-- GIVEN DATA --
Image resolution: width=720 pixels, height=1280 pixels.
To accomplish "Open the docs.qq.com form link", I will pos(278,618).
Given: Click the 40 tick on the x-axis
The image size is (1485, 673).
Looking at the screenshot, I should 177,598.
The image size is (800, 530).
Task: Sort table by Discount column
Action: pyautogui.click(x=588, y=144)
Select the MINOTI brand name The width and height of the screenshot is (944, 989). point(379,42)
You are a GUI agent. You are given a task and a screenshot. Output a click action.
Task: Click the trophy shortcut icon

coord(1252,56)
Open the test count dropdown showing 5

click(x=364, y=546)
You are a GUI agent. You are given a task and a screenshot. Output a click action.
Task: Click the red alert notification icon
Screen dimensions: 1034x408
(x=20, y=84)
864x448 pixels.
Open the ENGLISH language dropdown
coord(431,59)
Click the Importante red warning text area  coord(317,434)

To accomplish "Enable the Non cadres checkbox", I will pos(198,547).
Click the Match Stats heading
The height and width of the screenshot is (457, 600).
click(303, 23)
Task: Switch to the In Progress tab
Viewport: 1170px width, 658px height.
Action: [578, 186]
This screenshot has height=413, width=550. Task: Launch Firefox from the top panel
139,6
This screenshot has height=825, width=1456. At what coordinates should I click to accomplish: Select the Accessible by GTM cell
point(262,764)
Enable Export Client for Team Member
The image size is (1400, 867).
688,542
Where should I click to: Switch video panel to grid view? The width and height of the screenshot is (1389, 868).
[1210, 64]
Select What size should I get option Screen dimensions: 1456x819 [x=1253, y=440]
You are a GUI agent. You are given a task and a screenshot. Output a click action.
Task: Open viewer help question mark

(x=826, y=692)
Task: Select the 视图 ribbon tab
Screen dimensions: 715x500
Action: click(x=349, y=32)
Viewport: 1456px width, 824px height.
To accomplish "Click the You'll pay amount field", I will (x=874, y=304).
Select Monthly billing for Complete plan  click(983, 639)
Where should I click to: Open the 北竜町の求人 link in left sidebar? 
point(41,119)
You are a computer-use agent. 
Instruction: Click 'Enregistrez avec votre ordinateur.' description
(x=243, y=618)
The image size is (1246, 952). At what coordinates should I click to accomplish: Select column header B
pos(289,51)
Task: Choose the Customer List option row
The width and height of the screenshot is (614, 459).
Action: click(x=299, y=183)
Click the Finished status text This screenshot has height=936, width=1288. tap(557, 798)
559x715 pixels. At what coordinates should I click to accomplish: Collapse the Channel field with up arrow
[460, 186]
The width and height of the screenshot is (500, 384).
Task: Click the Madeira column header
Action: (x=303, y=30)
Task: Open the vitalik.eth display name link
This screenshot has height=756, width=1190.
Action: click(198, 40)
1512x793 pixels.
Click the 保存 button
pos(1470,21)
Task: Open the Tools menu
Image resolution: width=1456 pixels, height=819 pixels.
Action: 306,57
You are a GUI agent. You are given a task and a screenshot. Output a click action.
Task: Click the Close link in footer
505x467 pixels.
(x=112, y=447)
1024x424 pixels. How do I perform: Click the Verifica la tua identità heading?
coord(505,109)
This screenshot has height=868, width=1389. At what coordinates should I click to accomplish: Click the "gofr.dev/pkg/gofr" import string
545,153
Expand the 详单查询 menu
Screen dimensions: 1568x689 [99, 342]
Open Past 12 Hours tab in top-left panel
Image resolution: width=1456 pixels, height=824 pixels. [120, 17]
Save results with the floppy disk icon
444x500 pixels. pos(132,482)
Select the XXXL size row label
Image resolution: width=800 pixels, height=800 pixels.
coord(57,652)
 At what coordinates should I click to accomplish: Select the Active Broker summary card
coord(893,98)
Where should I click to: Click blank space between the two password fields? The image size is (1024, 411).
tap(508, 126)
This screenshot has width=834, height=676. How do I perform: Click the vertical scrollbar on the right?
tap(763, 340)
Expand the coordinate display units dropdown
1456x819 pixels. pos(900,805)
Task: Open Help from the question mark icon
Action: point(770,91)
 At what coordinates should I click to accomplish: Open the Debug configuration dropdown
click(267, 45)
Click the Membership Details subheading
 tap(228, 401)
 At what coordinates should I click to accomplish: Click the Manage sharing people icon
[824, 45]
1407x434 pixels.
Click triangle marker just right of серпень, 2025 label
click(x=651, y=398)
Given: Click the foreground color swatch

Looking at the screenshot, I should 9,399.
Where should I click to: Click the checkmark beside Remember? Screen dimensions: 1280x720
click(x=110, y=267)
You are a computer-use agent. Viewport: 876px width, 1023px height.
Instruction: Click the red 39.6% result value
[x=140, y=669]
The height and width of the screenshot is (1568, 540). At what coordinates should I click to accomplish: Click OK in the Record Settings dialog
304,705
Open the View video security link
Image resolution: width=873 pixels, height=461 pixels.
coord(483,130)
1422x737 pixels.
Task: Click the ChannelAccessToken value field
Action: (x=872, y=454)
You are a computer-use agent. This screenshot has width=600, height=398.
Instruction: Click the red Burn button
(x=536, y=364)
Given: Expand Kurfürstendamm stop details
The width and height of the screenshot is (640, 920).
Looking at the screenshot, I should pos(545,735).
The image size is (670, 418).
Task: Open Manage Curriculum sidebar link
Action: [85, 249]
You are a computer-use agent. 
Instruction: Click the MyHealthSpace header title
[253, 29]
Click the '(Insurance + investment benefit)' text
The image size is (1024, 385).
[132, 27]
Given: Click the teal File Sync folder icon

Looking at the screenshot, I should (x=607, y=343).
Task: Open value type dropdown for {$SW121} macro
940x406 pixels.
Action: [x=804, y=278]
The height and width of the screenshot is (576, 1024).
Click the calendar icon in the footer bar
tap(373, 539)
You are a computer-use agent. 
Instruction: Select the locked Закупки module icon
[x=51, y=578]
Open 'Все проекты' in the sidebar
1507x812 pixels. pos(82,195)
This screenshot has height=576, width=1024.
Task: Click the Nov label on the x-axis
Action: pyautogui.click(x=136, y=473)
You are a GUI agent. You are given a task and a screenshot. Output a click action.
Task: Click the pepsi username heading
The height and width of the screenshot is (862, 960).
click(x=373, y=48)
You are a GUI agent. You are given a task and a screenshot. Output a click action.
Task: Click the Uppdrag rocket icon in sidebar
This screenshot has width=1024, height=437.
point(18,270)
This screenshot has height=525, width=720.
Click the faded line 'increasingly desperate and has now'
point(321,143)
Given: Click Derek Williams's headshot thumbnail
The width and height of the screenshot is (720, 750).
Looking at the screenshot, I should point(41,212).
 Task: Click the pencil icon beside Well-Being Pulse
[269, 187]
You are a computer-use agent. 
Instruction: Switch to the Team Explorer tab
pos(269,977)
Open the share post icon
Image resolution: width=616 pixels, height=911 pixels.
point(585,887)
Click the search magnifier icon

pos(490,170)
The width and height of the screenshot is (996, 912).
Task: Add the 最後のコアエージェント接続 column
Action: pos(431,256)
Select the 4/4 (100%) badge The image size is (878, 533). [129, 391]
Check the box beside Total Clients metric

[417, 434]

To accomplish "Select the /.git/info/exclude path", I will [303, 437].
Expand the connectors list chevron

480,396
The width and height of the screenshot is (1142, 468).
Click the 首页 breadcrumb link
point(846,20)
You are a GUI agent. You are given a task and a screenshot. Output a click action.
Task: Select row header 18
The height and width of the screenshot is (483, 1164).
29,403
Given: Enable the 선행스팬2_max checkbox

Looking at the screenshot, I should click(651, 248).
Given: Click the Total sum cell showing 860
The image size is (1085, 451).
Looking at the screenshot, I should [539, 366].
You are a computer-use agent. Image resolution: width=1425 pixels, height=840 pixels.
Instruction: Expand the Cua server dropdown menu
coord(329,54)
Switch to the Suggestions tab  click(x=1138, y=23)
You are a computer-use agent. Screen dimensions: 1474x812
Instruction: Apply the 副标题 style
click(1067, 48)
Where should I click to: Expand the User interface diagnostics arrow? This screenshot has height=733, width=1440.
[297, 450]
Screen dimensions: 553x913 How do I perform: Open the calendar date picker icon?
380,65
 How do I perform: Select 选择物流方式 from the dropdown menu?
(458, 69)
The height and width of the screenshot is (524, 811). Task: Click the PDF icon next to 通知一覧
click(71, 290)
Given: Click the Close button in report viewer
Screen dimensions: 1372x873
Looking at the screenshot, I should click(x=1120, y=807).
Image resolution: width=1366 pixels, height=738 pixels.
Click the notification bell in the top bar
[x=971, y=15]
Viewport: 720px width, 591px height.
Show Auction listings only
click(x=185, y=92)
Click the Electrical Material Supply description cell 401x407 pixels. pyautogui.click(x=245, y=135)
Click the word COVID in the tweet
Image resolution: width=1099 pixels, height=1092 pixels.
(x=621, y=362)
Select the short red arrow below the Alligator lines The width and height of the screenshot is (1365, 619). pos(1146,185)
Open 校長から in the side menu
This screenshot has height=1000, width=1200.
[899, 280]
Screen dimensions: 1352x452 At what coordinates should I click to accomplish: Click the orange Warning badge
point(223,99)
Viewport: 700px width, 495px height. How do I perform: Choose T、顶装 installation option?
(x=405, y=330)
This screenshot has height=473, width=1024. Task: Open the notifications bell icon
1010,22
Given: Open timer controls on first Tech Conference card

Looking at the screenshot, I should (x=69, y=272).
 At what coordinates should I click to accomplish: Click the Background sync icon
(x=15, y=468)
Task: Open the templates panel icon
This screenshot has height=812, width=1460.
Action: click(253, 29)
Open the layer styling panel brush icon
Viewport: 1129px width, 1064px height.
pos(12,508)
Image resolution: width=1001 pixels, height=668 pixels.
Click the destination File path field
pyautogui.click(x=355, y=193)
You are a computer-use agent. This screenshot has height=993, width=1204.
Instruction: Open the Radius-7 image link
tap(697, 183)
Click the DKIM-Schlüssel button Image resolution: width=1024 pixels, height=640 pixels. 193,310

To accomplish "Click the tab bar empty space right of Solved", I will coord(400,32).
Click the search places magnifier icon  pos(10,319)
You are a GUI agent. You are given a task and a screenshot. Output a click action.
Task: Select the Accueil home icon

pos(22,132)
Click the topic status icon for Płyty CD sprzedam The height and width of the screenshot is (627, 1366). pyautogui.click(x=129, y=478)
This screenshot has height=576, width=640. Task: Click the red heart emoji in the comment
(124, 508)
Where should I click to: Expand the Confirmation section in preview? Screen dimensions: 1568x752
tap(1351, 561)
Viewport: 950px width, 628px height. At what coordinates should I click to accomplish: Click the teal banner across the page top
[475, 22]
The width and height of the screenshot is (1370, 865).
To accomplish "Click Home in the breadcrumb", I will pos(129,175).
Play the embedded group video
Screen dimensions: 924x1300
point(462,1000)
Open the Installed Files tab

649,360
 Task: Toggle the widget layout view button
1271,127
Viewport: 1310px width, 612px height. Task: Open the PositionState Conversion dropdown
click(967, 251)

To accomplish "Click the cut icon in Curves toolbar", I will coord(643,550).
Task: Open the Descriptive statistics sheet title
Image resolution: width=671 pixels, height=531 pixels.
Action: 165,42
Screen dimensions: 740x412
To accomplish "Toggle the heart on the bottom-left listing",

-- TO DO --
List each line of the material above that contains the word "showing".

-- RESULT --
Open the test count dropdown showing 5
Given: Click the Total sum cell showing 860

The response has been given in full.